Tour de France : au Mont-Saint-Michel, le rêve éveillé du coureur unijambiste Jiří Ježek
La 11e étape du Tour de France, mercredi, le contre-la-montre individuel entre Avranches et le Mont-Saint-Michel, a été marquée par les écarts creusés par le leader de la course, le Britannique Chris Froome, sur ses principaux adversaires. Honorable 16e de l’étape à 2’18’’ du vainqueur du jour, l’Allemand Tony Martin, Roman Kreuziger a conservé sa cinquième place au classement général avec toutefois désormais près de quatre minutes de retard sur le maillot jaune. Mais pour les Tchèques, plus encore peut-être que la performance du coéquipier d’Alberto Contador, cette 11e étape était aussi tout particulièrement intéressante en raison de la participation du coureur unijambiste Jiří Ježek. Sextuple champion paralympique, le plus célèbre athlète du handisport tchèque a réalisé son rêve en ouvrant, le matin, la route du contre-la-montre avant le passage des 180 coureurs du peloton.
Ainsi s’exprimait Jiří Ježek avant de monter sur la rampe de lancement et de prendre le départ des 33 kilomètres menant jusqu’au Mont-Saint-Michel. Finalement, c’est à 9h40, sous les yeux d’une foule déjà très nombreuse sur les bords de la route, que le coureur tchèque a donné ses premiers coups de pédale…
« Ne serait-ce que l’ambiance et d’avoir pu prendre le départ depuis la rampe officielle de lancement… Des milliers et des milliers de gens m’ont soutenu tout le long du parcours… Pour moi, ce n’était que du bonheur, du plaisir à l’état pur. Je suis vraiment reconnaissant de pouvoir être ici. »
…affirmait-il un peu plus tard à l’arrivée, précisément 43’11’’ plus tard, temps réalisé par Jiří Ježek. Car au-delà du plaisir de participer, le rôle du coureur tchèque était aussi d’établir un temps de référence, un temps, pour l’anecdote, d’ailleurs meilleur que ceux réalisés par les trois derniers du classement du contre-la-montre. Malgré tout, après avoir goûté pour la première fois de sa carrière aux délices de la plus belle et de la plus grande course cycliste au monde, Jiří Ježek n’a pas pu s’empêcher de formuler un petit regret quelque part naturel :« Sur le coup, à l’arrivée, je me suis dit que ce serait quand même bien si je pouvais avoir mes deux jambes, si je pouvais être un cycliste professionnel comme tous ceux qui sont là sur le Tour de France et participer à la course tous les ans, parce que c’est vraiment une compétition fantastique. Je rêvais d’y participer, ce rêve s’est réalisé, mais je rêve déjà de pouvoir y revenir, même si je suis déjà très heureux d’avoir pu vivre cette expérience comme coureur au moins une fois dans ma vie. »

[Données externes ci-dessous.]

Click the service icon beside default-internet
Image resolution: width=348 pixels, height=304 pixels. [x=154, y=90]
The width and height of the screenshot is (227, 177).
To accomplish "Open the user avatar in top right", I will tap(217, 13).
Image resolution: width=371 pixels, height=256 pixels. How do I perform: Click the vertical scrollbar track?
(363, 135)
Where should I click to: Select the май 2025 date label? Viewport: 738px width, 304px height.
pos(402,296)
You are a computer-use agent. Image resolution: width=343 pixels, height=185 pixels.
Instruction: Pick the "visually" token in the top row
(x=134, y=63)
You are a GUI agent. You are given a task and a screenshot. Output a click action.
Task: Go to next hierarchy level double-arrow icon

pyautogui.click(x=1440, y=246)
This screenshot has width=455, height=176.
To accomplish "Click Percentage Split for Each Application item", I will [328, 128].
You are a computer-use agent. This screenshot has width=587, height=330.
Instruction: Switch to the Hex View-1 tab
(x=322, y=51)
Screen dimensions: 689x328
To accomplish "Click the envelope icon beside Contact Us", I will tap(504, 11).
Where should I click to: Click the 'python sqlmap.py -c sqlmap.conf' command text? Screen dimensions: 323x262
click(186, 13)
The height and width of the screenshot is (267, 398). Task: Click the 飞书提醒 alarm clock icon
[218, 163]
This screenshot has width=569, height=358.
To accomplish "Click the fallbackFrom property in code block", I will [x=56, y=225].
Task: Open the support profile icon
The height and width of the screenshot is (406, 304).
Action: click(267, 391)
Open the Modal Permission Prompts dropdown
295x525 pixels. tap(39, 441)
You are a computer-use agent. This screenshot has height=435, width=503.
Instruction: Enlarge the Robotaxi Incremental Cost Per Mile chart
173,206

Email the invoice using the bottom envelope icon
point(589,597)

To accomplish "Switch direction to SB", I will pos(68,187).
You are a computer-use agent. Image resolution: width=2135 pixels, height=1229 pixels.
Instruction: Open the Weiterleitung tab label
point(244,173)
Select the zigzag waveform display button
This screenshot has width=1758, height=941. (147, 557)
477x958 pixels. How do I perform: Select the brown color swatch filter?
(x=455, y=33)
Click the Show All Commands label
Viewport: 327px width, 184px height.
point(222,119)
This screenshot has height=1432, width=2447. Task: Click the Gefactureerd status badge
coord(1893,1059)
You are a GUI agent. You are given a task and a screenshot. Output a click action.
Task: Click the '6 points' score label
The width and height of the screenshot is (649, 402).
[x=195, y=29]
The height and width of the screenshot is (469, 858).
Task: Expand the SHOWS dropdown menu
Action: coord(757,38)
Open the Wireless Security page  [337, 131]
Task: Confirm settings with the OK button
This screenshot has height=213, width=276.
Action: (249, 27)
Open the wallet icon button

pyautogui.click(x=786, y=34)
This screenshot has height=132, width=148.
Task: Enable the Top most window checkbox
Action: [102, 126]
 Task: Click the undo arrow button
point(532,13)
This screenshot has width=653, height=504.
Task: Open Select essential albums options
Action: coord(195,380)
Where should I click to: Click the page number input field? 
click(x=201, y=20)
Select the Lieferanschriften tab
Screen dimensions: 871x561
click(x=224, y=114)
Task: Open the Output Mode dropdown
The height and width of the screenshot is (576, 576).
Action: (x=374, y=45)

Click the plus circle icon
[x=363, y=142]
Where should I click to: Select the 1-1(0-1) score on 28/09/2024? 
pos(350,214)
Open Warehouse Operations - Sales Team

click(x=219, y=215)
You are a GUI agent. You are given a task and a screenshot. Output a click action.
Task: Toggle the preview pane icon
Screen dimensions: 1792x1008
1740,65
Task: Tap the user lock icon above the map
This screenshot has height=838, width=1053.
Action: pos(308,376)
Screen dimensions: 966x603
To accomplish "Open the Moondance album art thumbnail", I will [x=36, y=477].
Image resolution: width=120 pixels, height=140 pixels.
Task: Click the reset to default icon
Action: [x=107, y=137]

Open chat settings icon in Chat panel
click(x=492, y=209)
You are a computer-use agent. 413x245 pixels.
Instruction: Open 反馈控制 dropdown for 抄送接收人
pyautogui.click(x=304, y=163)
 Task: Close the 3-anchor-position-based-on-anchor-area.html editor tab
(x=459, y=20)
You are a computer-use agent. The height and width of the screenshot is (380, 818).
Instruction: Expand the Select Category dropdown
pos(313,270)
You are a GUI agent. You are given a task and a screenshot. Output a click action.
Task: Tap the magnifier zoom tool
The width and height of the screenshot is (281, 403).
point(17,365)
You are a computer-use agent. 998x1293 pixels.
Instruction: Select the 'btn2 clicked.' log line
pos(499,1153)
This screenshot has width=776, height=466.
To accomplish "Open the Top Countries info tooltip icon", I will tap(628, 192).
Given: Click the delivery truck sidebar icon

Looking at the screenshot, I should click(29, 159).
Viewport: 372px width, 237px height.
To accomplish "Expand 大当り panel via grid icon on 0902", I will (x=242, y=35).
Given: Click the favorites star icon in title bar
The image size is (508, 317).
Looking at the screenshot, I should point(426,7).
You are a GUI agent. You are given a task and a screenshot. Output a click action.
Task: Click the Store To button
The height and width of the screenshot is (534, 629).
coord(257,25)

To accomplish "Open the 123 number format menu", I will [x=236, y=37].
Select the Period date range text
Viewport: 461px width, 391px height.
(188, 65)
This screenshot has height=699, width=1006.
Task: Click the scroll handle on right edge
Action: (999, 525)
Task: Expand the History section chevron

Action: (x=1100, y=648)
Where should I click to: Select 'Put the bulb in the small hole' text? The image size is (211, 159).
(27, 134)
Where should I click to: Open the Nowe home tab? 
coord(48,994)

Amputé en dessous d’un genou depuis l’âge de onze ans suite à un accident de la circulation, Jiří Ježek, 38 ans, est devenu professionnel en 2004 dans une discipline, le cyclisme, à laquelle il se consacre depuis 1994 et qui lui a donc valu six titres paralympiques. Le coureur tchèque compare ce qu’il considère comme un de ses plus beaux succès avec ce qu’il a vécu sur les routes normandes :
« Ce qui se passe aujourd’hui est très proche de ce que j’ai ressenti lors de ma victoire aux Jeux de Londres l’été dernier. L’ambiance était aussi très belle là-bas. Cela restera toujours un grand souvenir, tout comme je n’oublierai jamais les trente-trois kilomètres que je viens de parcourir. »Dans la capitale britannique, Jiří Ježek, spécialiste aussi de la piste, avait déjà remporté le contre-la-montre individuel paralympique. Et à voir son regard émerveillé d’enfant et son bonheur authentique et sincère mercredi, on se dit que les organisateurs du Tour de France auraient sans aucun doute une bonne idée en le réinvitant de nouveau en éclaireur sur un autre contre-la-montre lors d’une prochaine édition.